→ **DOCUMENT**
Jean Van Hamme : Général Lover
Une personnalité dévoile ses oeuvres d’art préférées. Celles qui, à ses yeux, n’ont pas de prix. Elles révèlent aussi des pans inédits de son parcours, de son caractère et de son intimité. Cette semaine : l’auteur et scénariste Jean Van Hamme.
C’est par un très beau samedi après-midi que vous sonnez chez le scénariste le plus célèbre de Belgique : Jean Van Hamme. Papa de Largo Winch, Thorgal, XIII et Epoxy, entre autres, et accessoirement de Thomas Van Hamme (présentateur vedette et transfuge RTBF/RTL-TVI), l’auteur aux 43 millions d’albums de BD ne vous espérait pas si tôt (entendez : à l’heure) et vous le fait remarquer. Niché au dernier étage d’un immeuble seventies, il vous attend pourtant dans l’encadrement d’une double porte d’entrée d’inspiration asiatique dont les poignées dorées en rehaussent la couleur brique laquée. Si les lieux sont aussi chics que dans un Largo Winch, l’ambiance est un peu à l’image de son propriétaire : contrastée. Allure de général, ton de caporal, il reçoit en bermuda, bras de chemise et Dockside. Pince-sans-rire du début à la fin de l’entretien, il rend impossible de déterminer si vous le dérangez ou si vous l’amusez avec vos drôles de questions. Il joue cependant le jeu, parce que « c’est l’exercice qui veut ça »… mais franchement « je ne m’intéresse pas du tout à ma personne », répétera-t-il sur un ton presque de reproche.
Avec ses airs de militaire à la retraite, il vous invite à vous installer dans son bureau où les Post-it multicolores au nom de ses célèbres bandes dessinées tapissent les placards renfermant les précieuses séries. Au milieu de son bureau de style classique, vous apercevez – malgré vous – un relevé de droits d’auteur qui vous colle le vertige tandis qu’une bibliothèque débordant de polars, livres d’espionnage et autres littératures viriles vous fait face. Un univers de mec, qui n’est pas sans rappeler ses créations. « J’ai quand même fait Lady S », se défend-il. « Mais, c’est vrai que c’est mon univers. J’ai sans doute un petit côté macho même si avec ma femme, ça me semble bien difficile de l’être », confie-t-il, sourire en coin. Il dépose votre café, précise que la petite cuillère a été chipée sur un vol de la Sabena – comme toute sa collection, glanée sur les long-courriers – et vous prie un peu fermement de ne pas repartir avec.

→ **DONNÉES FOURNIES**
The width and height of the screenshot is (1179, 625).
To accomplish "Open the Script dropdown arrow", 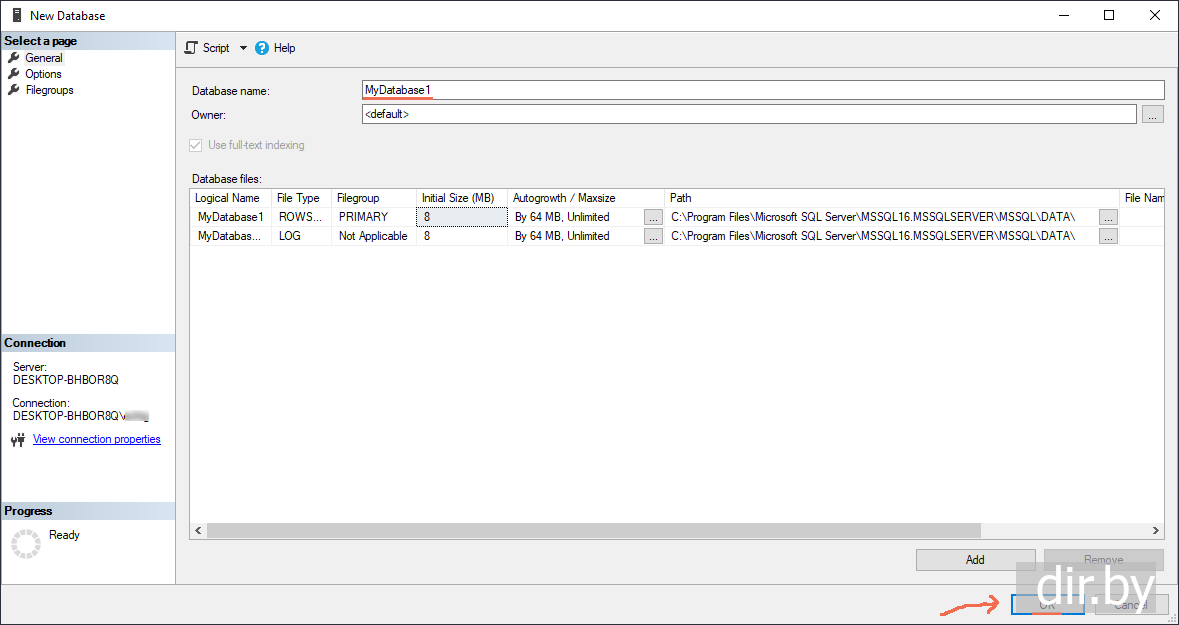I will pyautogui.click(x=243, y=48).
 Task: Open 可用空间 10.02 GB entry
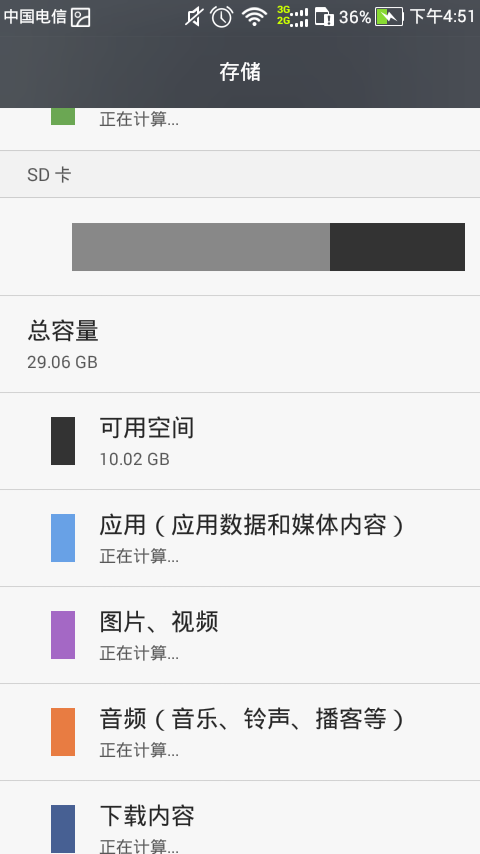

---

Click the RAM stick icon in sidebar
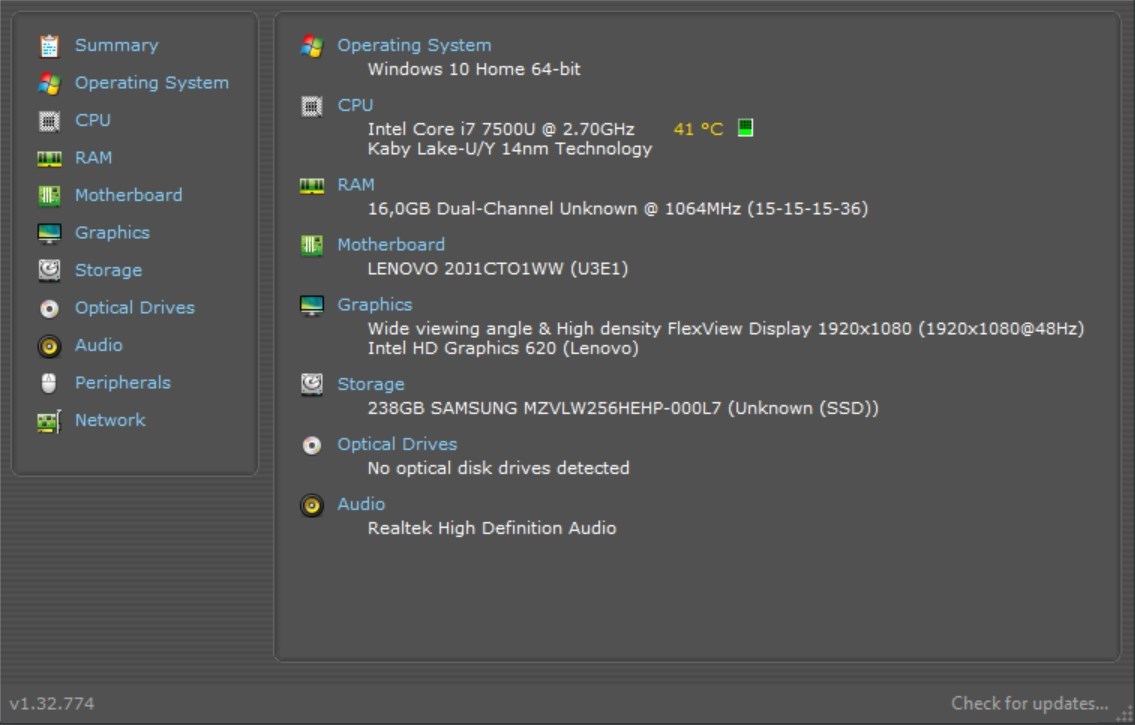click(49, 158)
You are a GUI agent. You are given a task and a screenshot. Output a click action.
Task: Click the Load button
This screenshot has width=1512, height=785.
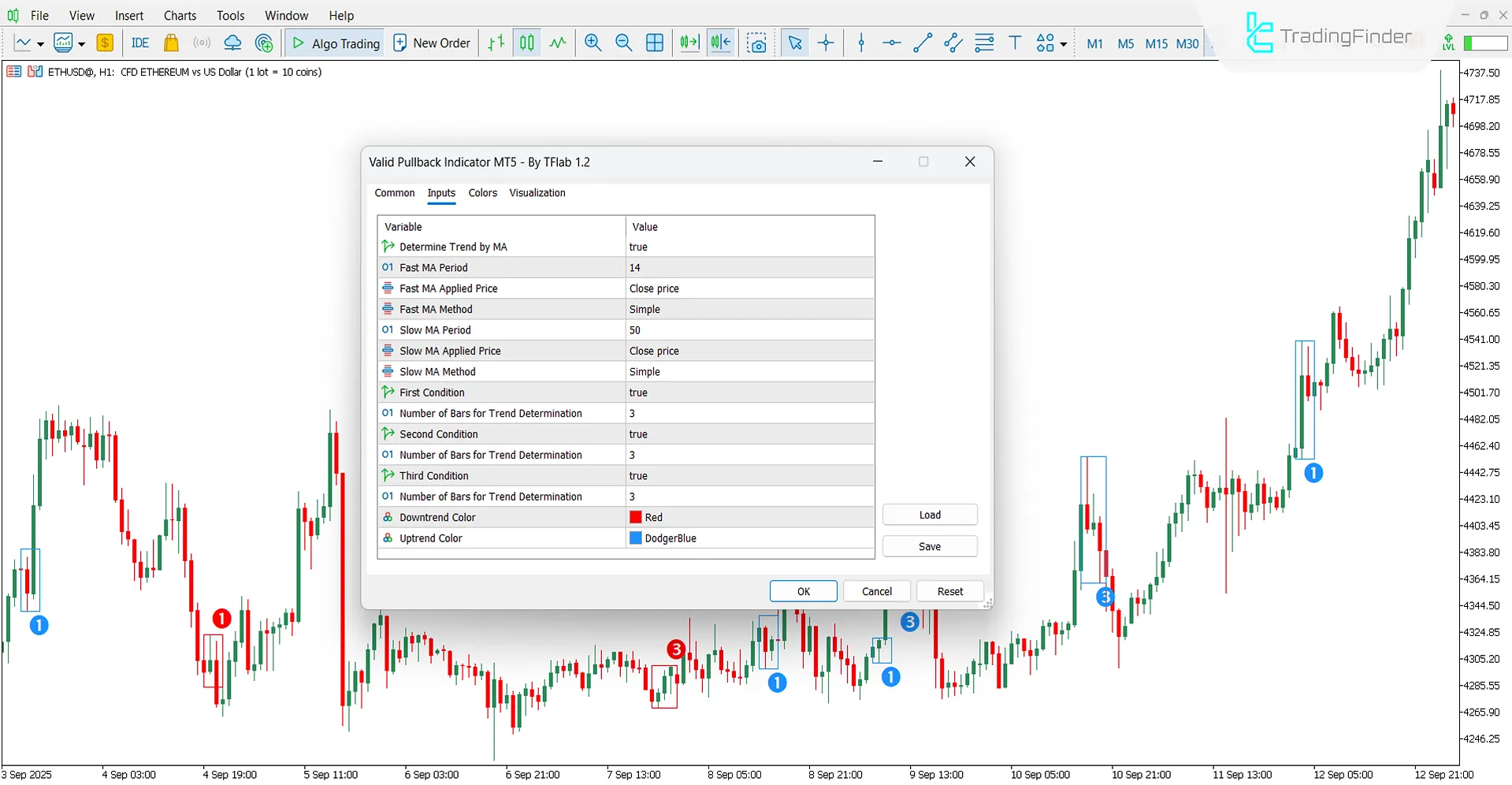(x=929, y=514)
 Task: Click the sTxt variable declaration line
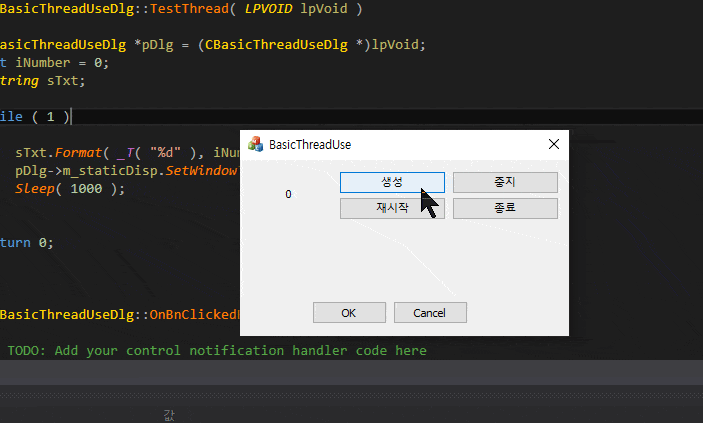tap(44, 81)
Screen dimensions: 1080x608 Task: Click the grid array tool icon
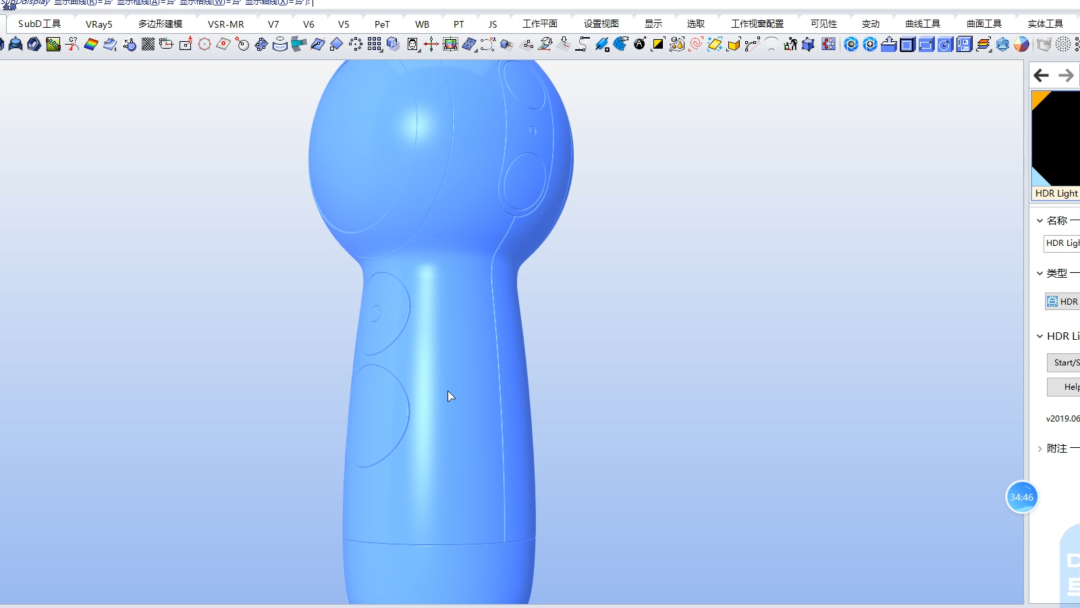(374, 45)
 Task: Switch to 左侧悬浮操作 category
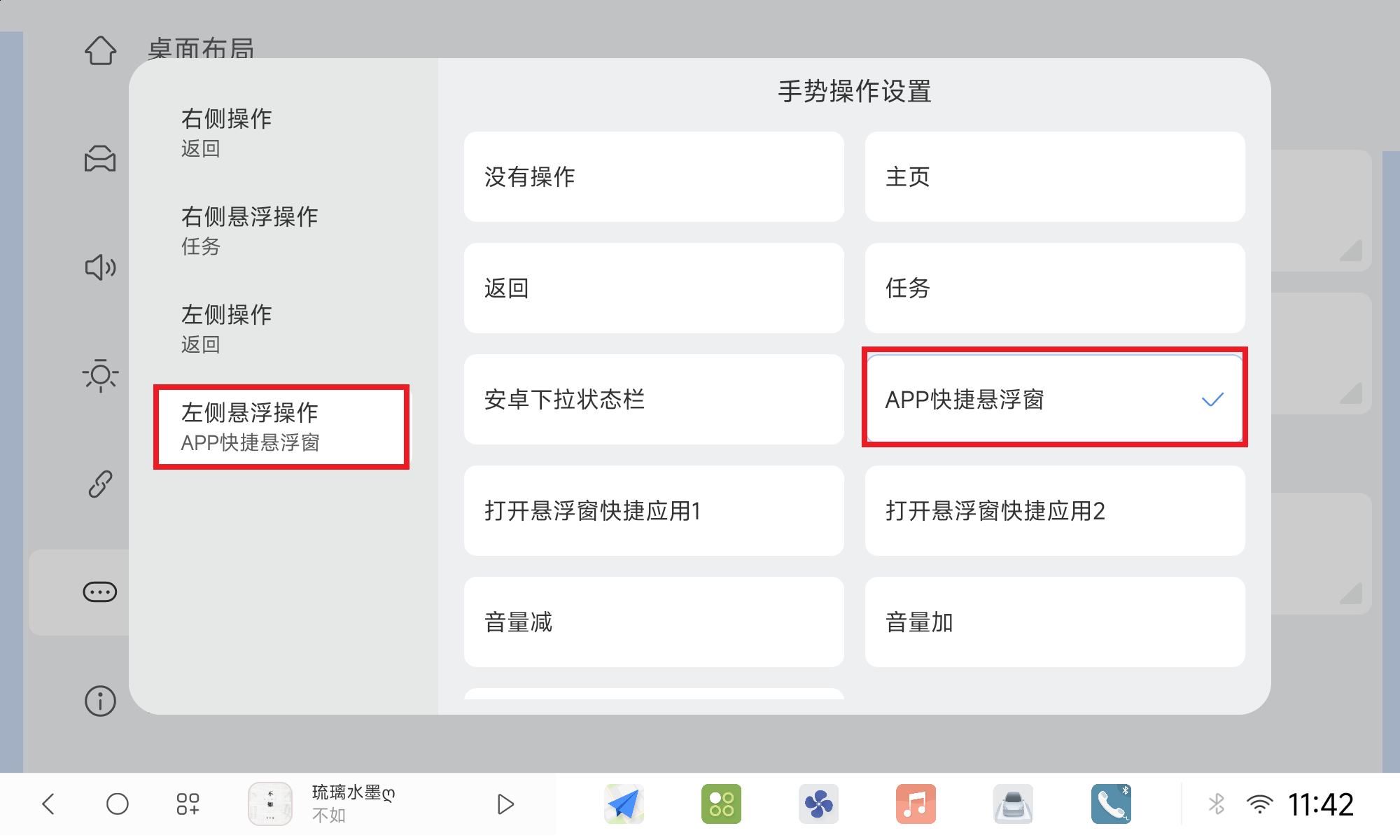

* * *

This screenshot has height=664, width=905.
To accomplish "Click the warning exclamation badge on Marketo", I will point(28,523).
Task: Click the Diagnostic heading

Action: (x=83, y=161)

→ **EXERCICES À FAIRE**
[1] Dressez la liste complète des séries de bandes dessinées de Jean Van Hamme citées dans l'article sur ce scénariste.
[2] Reproduisez fidèlement les entrées, de la ligne qui contient « You are a GUI » jusqu'à celle qui contient « Task: Switch to 左侧悬浮操作 category », ces deux lignes comprises. Laissez les images de côté.
L'article et les entrées n'ont aucun rapport entre eux.

→ **RÉSULTATS**
[1] Largo Winch, Thorgal, XIII, Epoxy, Lady S

[2]
You are a GUI agent. You are given a task and a screenshot. Output a click action.
Task: Click the Load button
This screenshot has width=1512, height=785.
(x=929, y=514)
 Task: Click the sTxt variable declaration line
tap(44, 81)
Screen dimensions: 1080x608 Task: Click the grid array tool icon
(374, 45)
 Task: Switch to 左侧悬浮操作 category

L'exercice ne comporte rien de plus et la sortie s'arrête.